NAME OF RESEARCHER
Chianna Umamahesan
NAME OF SUPERVISOR
Prof David Taylor, Dr R John Dobbs
PROJECT TITLE
Association of intestinal microbiome and metabolome with Parkinson’s disease: exploring role of immune-inflammatory mediators
CLINICAL ACADEMIC GROUP
Pharmaceutical Science
START & FINISH DATES
2017- April 2021
PROJECT DESCRIPTION
Viewing the gut as a strategic causal junctional point, we mapped potential drivers/mediators of idiopathic parkinsonism (IP). We characterised people with and without diagnosed IP: including dietary diaries; stool microbial metabolic products; intestinal inflammation; serum immune and inflammatory markers; and clinical manifestations of IP. Cluster analyses of metabolites discriminant for presence/absence of IP and clinical manifestations were performed.
What this research has shown.
Longer colon-transit was linked to lower concentrations of stool short-chain-fatty-acids (SCFAs) and a tryptophan containing cluster of metabolites. SCFAs are known to be essential to gut health and tryptophan to a healthy immune system. Cluster analysis of the IP manifestations aggregated prolonged colonic transit time with poverty and slowness of movement, tremor, sleep-disorder and smell disturbance, all being associated with lower ‘tryptophan-cluster’ concentrations. Rigidity was isolated in the manifestation-clustering and independent of metabolites in stool. Faster pulse was associated with lower concentrations in a metabolite-cluster containing anti-fungal and anti-inflammatory substances, and higher serum concentrations of an inflammatory marker which attracts white blood cells to the lining of the gut. Intestinal inflammation was greater in IP. Free-sugar intake was increased in IP, a higher intake being associated with intestinal inflammation. Lower caffeine, alcohol and water intakes (typical of IP) were associated with the lower concentrations of the cluster containing anti-fungal and anti-inflammatory substances.
Implications
IP may be a forme fruste of systemic-inflammatory-response, consequent on intestinal inflammation and faecal metabolome deficits.
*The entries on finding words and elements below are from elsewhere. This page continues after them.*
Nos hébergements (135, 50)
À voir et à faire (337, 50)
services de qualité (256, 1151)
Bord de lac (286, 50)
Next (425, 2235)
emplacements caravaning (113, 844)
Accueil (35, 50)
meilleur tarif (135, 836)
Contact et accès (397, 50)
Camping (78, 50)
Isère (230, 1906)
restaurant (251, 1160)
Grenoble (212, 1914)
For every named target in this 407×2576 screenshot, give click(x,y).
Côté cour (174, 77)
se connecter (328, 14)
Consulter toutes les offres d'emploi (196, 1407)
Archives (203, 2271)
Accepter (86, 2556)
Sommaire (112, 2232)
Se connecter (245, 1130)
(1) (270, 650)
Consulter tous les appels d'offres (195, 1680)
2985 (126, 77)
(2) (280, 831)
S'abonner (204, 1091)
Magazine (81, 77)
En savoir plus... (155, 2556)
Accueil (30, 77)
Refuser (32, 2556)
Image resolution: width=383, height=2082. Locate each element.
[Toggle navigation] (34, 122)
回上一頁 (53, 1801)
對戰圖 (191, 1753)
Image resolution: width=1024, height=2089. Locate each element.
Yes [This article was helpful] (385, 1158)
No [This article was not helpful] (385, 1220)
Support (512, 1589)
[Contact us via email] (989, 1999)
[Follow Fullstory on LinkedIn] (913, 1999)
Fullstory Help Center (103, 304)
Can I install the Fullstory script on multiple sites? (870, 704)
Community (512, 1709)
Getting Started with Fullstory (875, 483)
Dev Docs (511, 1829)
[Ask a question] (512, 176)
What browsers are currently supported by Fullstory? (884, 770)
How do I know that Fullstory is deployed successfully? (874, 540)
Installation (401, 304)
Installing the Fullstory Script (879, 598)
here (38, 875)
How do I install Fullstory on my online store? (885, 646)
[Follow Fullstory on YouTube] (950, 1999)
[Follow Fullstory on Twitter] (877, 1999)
PUBLICATIONS & CONFERENCES ATTENDED:
Umamahesan C, Augustin AD, Hayee BH, Ibrahim MAA, Taylor D, Weller C, Charlett A, Dobbs RJ, Dobbs SM. Intestinal inflammation and compromised barrier function in idiopathic parkinsonism: scenario captured by systematic review. Neuroimmunol Neuroinflammation 2021;8:313-28. http://dx.doi.org/10.20517/2347-8659.2020.57.
C. Umamahesan, A. Augustin, A. Le Guennec, D. Taylor, B.H. Hayee, M. Ibrahim, C. Weller1, A. Charlett, S. Dobbs, R.J. Dobbs. Clustering of deficient faecal metabolites aligns with clustering of clinical characteristics relevant to idiopathic parkinsonism. AD/PD conference 2022 Barcelona (oral presentation).